Warga beristirahat di balkon rumahnya di permukiman bantaran kali kawasan Manggarai, Jakarta, Jumat (9/12/2022). ANTARA FOTO/Indrianto Eko Suwarso/tom.
JAKARTA, DDTCNews - Kepala Badan Kebijakan Fiskal (BKF) Kemenkeu Febrio Kacaribu menilai kebijakan pemerintah untuk menaikkan anggaran subsidi energi pada tahun lalu sudah tepat. Alasannya, hal tersebut dianggap berhasil menahan kenaikan angka kemiskinan dan mendorong penurunan ketimpangan pada September 2022.
Febrio mengatakan perekonomian pada tahun lalu dihadapkan pada tekanan inflasi yang bersumber dari peningkatan harga komoditas global, khususnya energi dan pangan. Namun dengan dukungan APBN, kenaikan inflasi Indonesia lebih moderat ketimbang banyak negara lain seperti di Amerika Serikat dan Eropa.
"Keputusan pemerintah untuk menaikkan subsidi energi menjadi Rp551 triliun menjadi faktor utama menjaga angka kemiskinan, selain juga gerak cepat menurunkan inflasi pangan," katanya dalam keterangan tertulis, dikutip pada Selasa (17/1/2023).
Berdasarkan data Badan Pusat Statistik (BPS), tingkat kemiskinan pada September 2022 tercatat sebesar 9,57% atau sebanyak 26,36 juta orang. Tingkat kemiskinan ini naik tipis dari Maret 2022 sebesar 9,54%, tetapi lebih rendah dibanding tingkat kemiskinan pada September 2021 yang mencapai 9,71%.
Secara spasial, tingkat kemiskinan pada September 2022 juga naik tipis, baik di perkotaan maupun di perdesaan.
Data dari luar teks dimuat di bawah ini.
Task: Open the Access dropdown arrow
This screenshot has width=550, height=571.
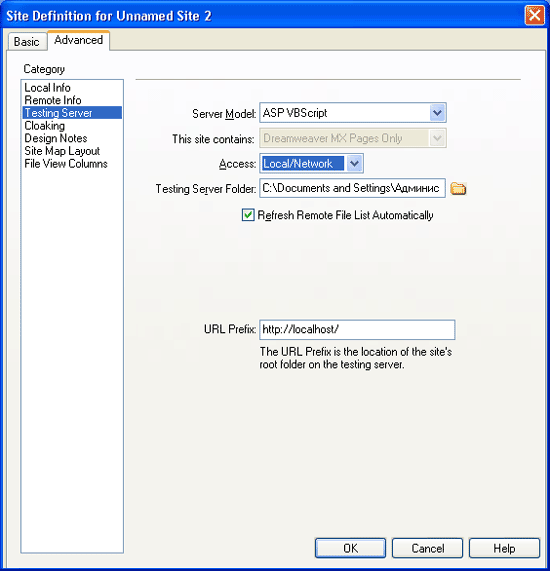Action: (354, 164)
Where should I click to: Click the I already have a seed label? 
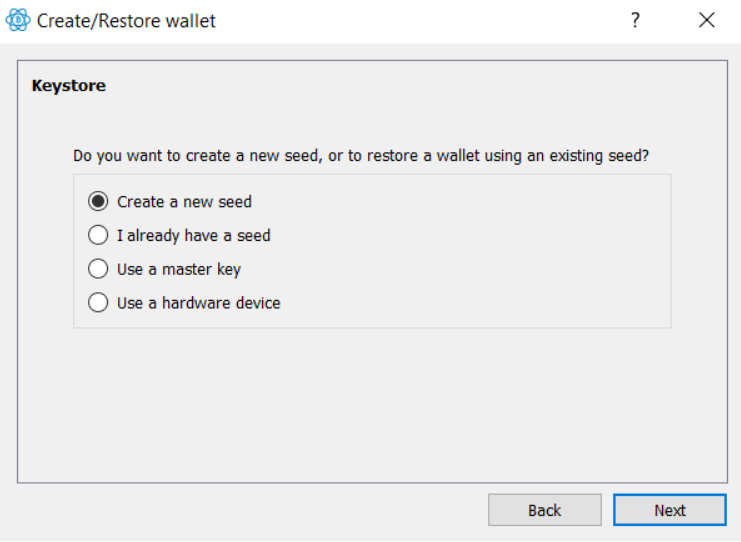[194, 236]
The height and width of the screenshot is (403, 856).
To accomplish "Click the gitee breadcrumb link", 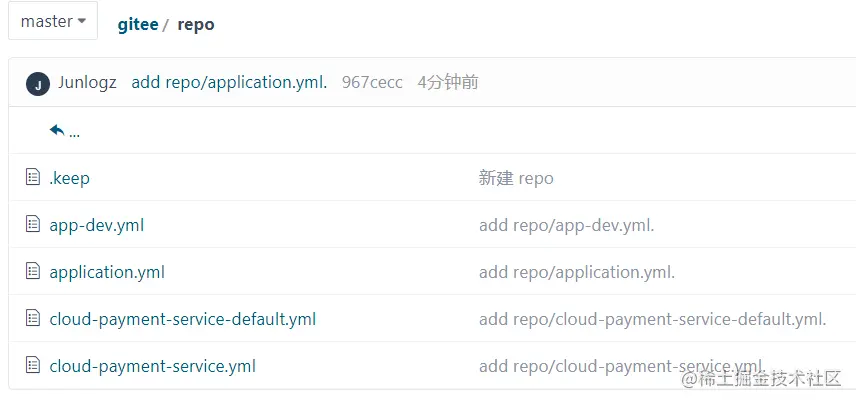I will click(x=138, y=25).
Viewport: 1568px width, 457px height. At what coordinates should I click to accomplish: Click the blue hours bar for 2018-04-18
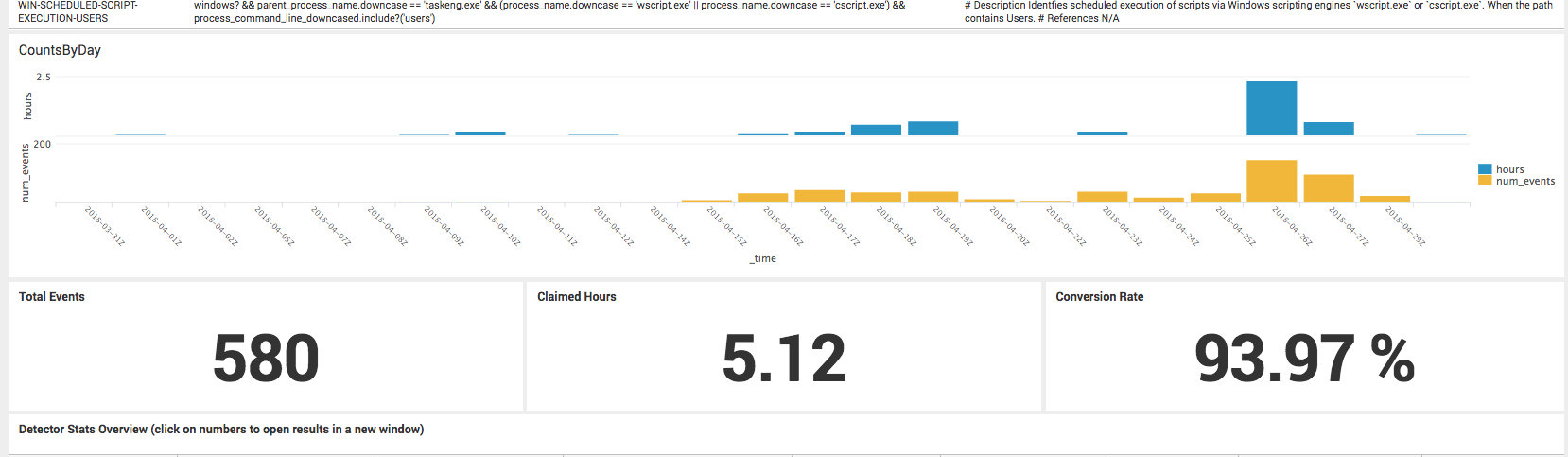876,131
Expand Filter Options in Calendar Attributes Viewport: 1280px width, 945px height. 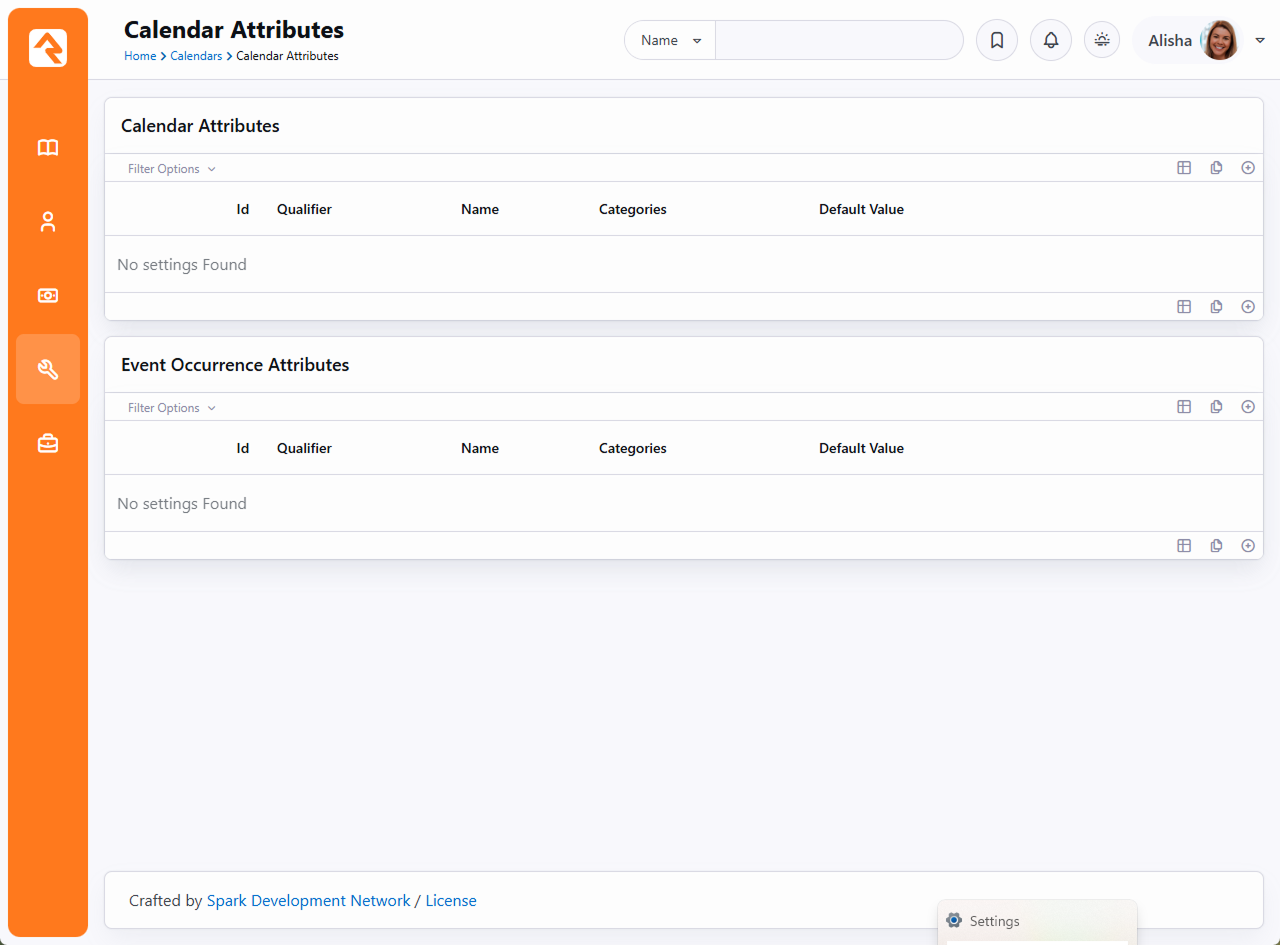[171, 169]
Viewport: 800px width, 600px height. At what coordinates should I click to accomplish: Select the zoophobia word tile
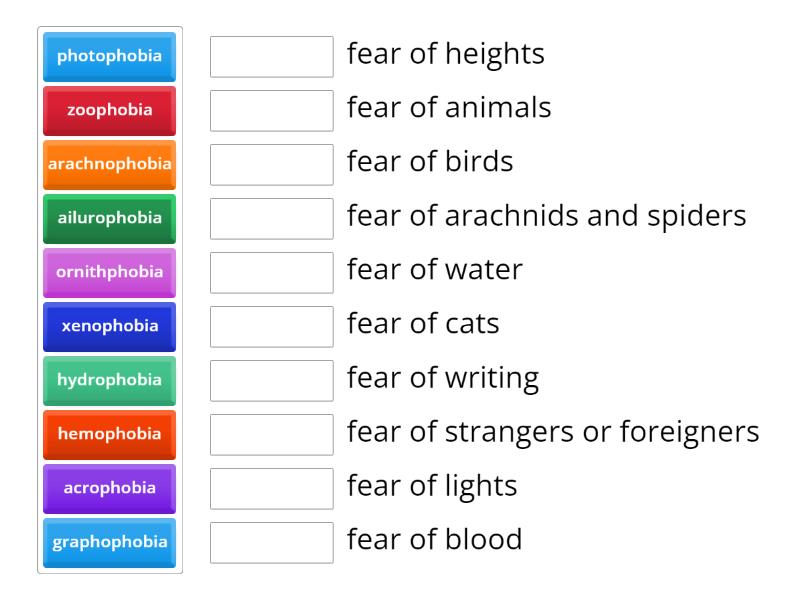109,111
Tingkat kemiskinan di perkotaan naik menjadi sebesar 7,53%, sedangkan pada Maret 2022 sebesar 7,5%. Sementara itu, persentase penduduk miskin di perdesaan naik menjadi 12,36%, dari 12,29% pada Maret 2022.
Menurutnya, kenaikan tipis angka kemiskinan pada September 2022 terkait erat dengan kenaikan inflasi bahan pangan, pada periode Juni, Juli, Agustus, dan September 2022.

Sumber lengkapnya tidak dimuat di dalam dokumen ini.